Aim of the task
From the line that includes "Task: Activate the ruler measurement tool" to the last line of the records that follow, copy every line exactly and nothing more, omitting pictures.

Working data
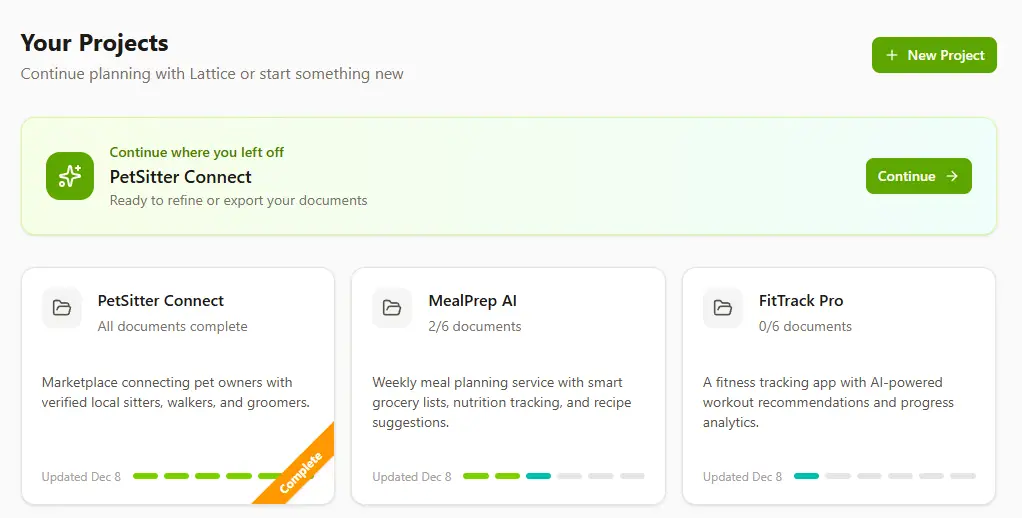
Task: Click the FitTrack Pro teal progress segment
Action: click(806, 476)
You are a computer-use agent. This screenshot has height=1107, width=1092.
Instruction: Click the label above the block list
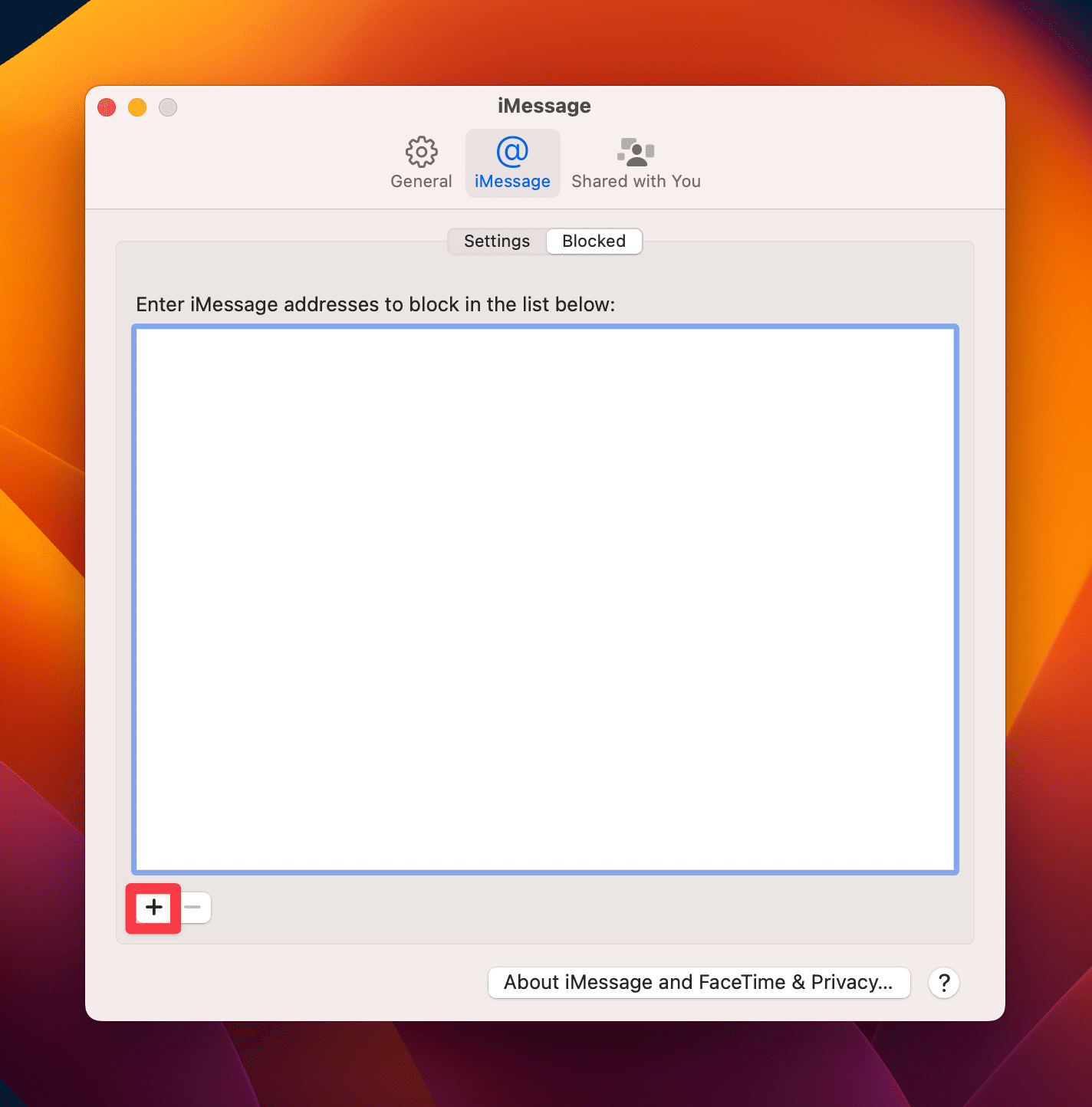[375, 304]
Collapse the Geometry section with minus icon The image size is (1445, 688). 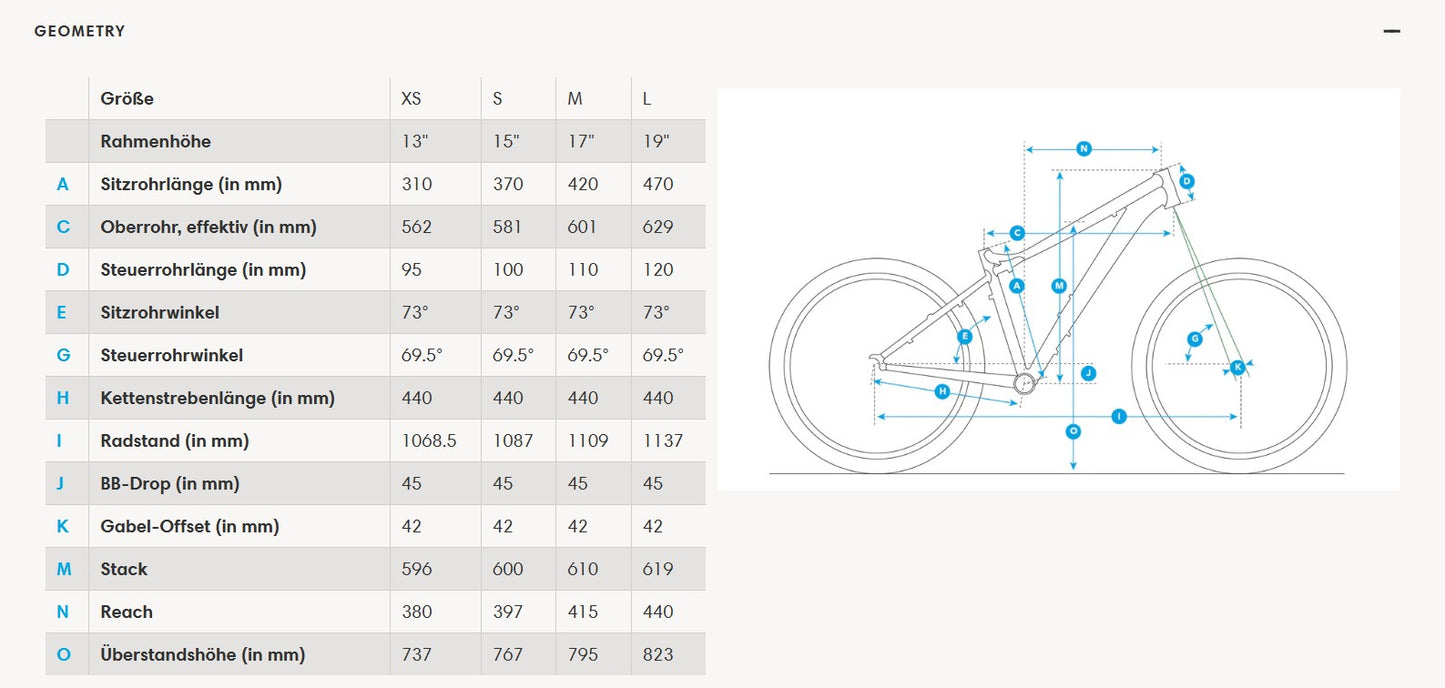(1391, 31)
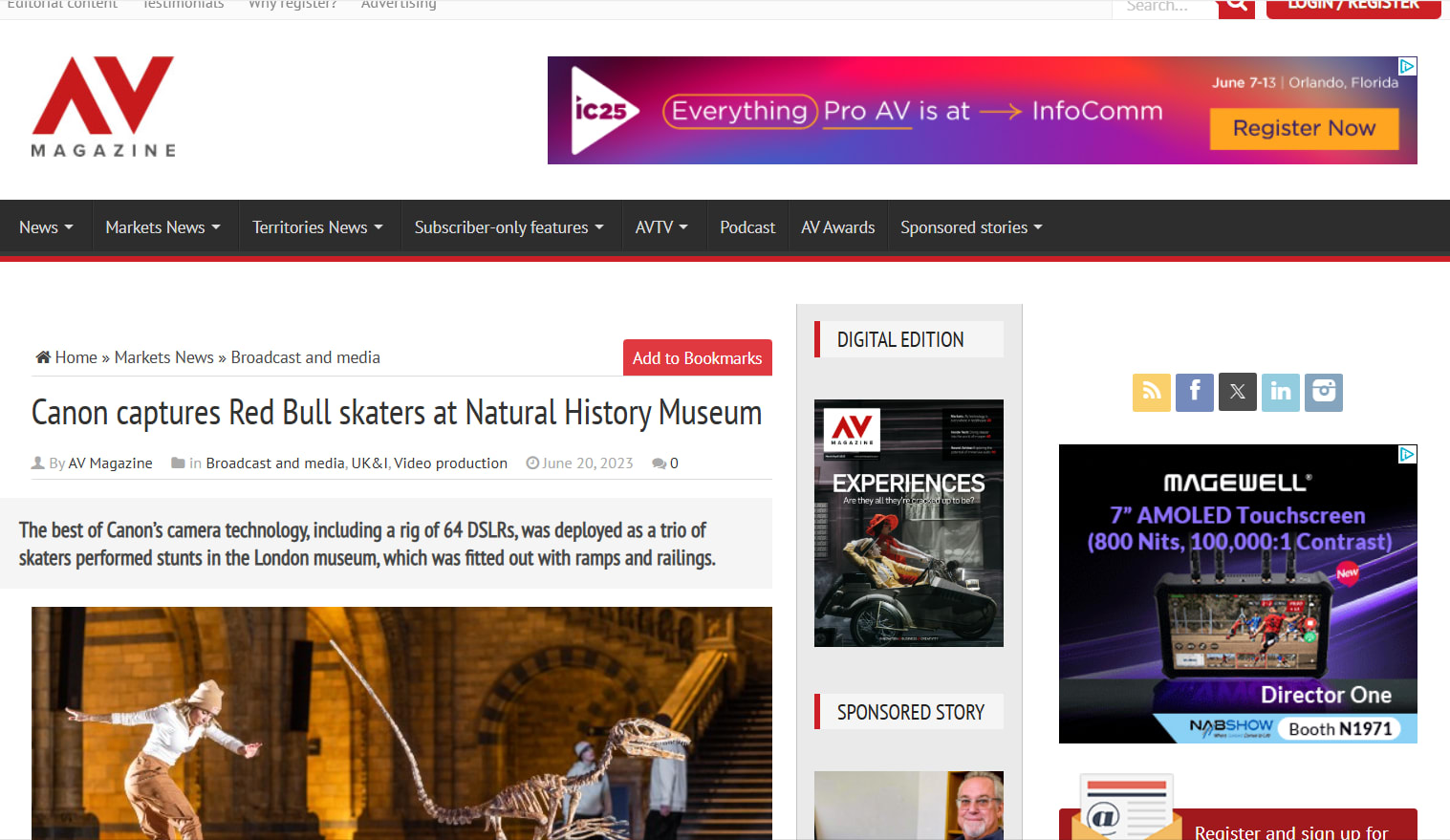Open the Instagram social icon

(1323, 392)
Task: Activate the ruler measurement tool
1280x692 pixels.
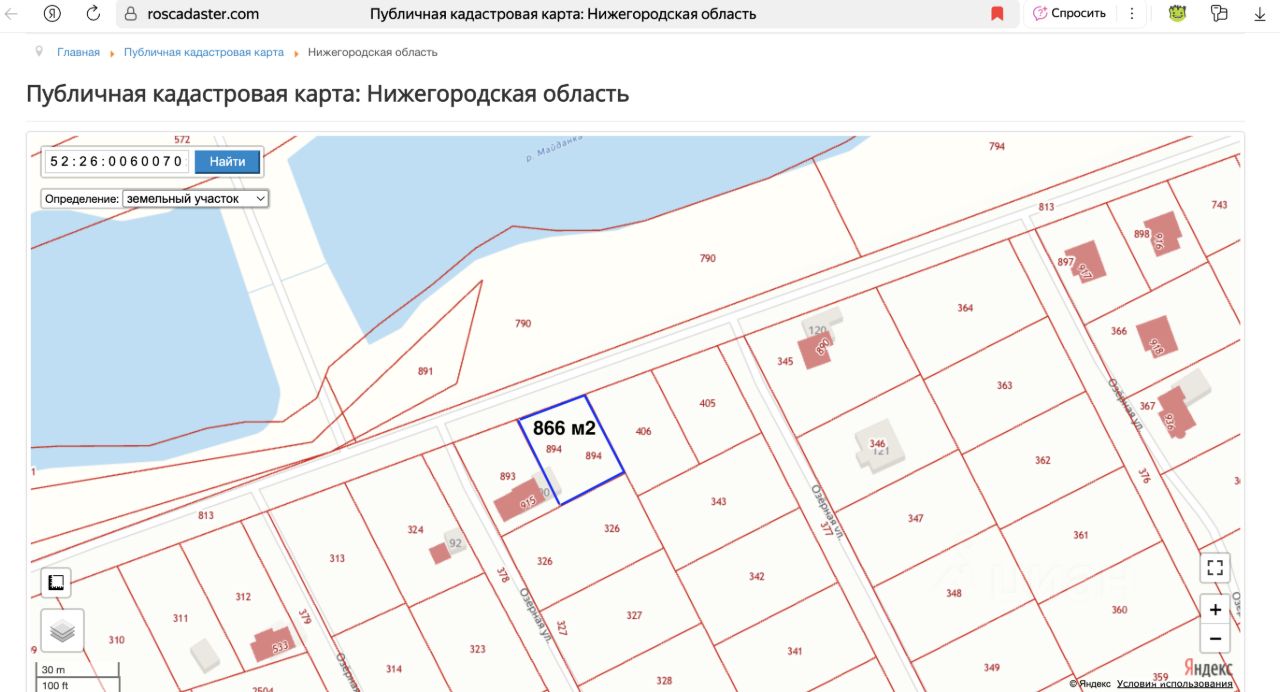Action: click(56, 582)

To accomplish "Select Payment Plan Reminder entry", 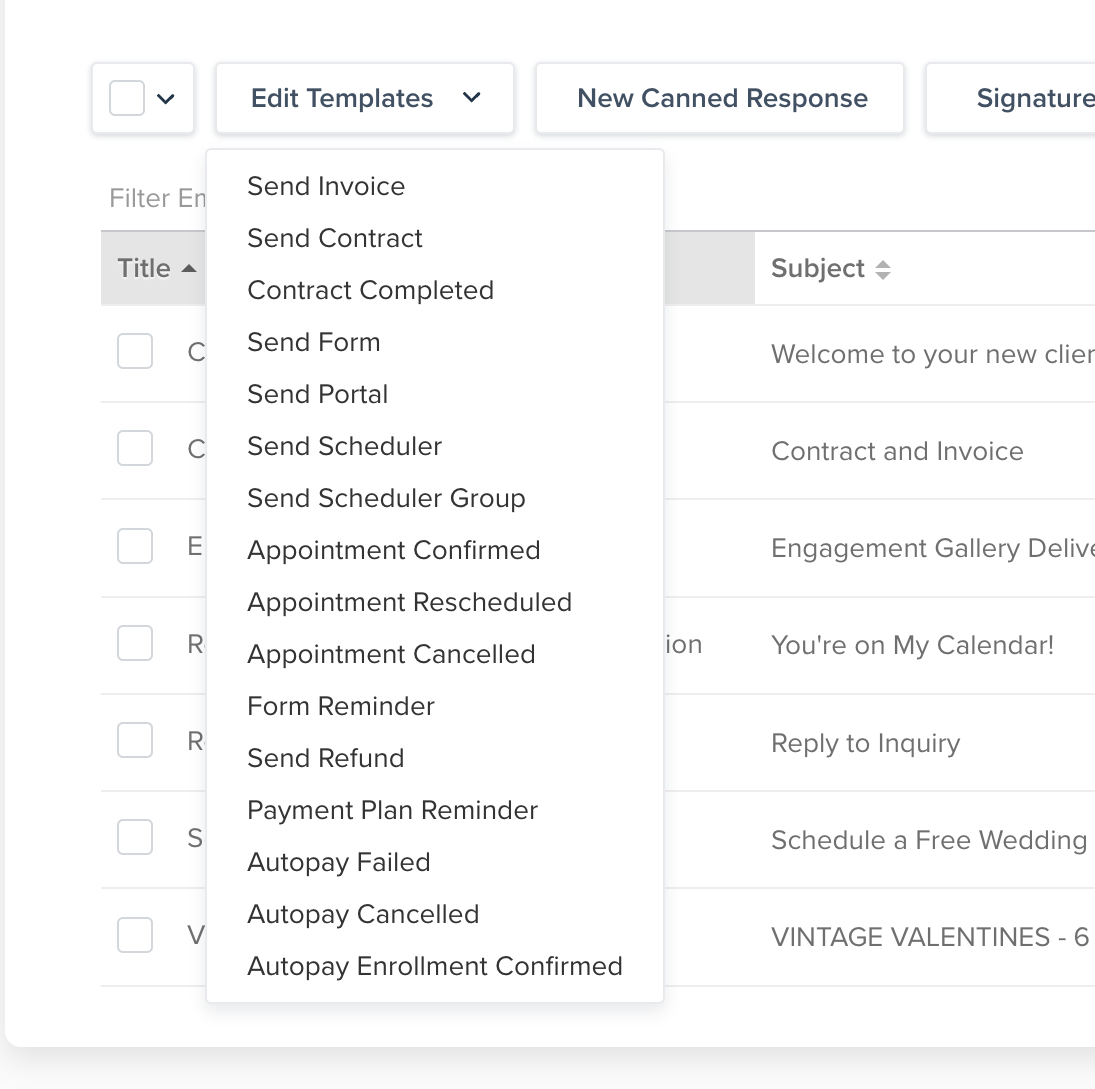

Task solution
Task: Activate the ruler measurement tool
1280x692 pixels.
Action: click(56, 582)

To accomplish "Select Payment Plan Reminder entry", 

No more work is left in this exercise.